Your personal data that is not related to a specific contractual relationship will be stored for a period of three years after your last interaction with us.

4. Transfer of your personal data

We transfer your personal data to the extent necessary to the following external service providers (processors) who assist us in providing our services. All our processors process your data only on our behalf and on the basis of our instructions so that we can provide you with our services. These are the following service providers:

  • IT service providers and/or providers of data hosting solutions or similar services; and
  • other service providers, tool providers and software solution providers who also assist us in providing our services and act on our behalf (including marketing tool providers, communication service providers).

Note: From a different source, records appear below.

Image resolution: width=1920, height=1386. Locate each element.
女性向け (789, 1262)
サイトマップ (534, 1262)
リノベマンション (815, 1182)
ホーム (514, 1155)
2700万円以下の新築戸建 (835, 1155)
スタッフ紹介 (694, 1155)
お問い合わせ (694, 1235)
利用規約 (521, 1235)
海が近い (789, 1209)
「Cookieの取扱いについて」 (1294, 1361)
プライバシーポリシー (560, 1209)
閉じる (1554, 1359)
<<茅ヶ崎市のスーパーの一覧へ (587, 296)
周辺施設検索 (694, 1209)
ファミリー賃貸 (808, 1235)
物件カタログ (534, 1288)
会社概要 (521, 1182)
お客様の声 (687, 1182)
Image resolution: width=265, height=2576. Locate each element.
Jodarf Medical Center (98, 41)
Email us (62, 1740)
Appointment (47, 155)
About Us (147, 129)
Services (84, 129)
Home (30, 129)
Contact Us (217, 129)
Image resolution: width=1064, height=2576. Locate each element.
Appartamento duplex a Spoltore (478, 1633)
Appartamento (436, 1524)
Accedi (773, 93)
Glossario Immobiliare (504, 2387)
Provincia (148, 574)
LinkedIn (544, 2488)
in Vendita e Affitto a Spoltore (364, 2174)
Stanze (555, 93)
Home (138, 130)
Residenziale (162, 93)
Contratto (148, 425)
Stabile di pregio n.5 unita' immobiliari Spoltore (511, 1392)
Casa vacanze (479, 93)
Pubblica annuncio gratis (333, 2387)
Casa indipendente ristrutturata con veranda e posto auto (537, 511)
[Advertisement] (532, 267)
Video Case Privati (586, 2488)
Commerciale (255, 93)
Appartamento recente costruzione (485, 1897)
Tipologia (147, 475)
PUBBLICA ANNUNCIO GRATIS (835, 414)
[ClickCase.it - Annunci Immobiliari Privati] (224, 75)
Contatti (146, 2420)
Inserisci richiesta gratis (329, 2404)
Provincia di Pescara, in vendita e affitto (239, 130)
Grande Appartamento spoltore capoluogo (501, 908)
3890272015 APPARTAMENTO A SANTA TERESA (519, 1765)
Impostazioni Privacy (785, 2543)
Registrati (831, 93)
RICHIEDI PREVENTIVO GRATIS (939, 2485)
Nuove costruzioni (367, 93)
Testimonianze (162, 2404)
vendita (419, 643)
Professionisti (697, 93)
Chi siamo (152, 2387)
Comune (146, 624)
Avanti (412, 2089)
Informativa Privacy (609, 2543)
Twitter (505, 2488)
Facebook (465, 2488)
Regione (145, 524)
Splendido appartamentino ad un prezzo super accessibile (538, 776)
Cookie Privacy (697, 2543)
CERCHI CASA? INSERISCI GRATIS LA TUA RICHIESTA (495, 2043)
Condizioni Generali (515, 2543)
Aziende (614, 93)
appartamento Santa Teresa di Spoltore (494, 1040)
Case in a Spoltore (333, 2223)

We will also transfer your personal data to the following recipients (data controllers) to the extent necessary:

  • legal representatives in case of cause, courts as well as collection agencies and credit protection association (our legitimate interests).
  • Auditors, authorities, courts and other public bodies to the extent required by law (e.g. financial or data protection authorities).

Personal data will only be transferred to recipients in third countries outside the EEA area if an adequacy decision has been issued by the European Commission for these countries, we have provided suitable guarantees for the protection of personal data by concluding a legally binding document or you have explicitly given your consent iSd Art 49 (1) lit a DSGVO for individual cases.

5. Your data subject rights

You have the right to receive information in a clear, transparent and easily understandable way about how we process personal data and about your rights as a data subject (Art 12 ff GDPR):

You therefore have a right to information about the personal data we process about you. In addition, you have the right to have incorrect data corrected and your personal data deleted (right to be forgotten). Furthermore, you can revoke any consent you may have given at any time with effect for the future without giving reasons. You also have the right to restrict processing, to receive the data you have provided in a structured, common and machine-readable format (data portability) and the right of objection.

In order for us to be able to process your request regarding your above-mentioned rights, please send the request directly to us, e.g. by post or via E-mail:

Brainhero GmbH
Fuchsthallergasse 2/10
1090 Vienna


Tel: +43 (0) 1 997 42 94

You can contact our data protection officer Leopold Weninger at the following e-mail addresses: and

You also have the right to complain to the competent supervisory authority. In Austria, this is the Data Protection Authority, Barichgasse 40-42, 1030 Vienna.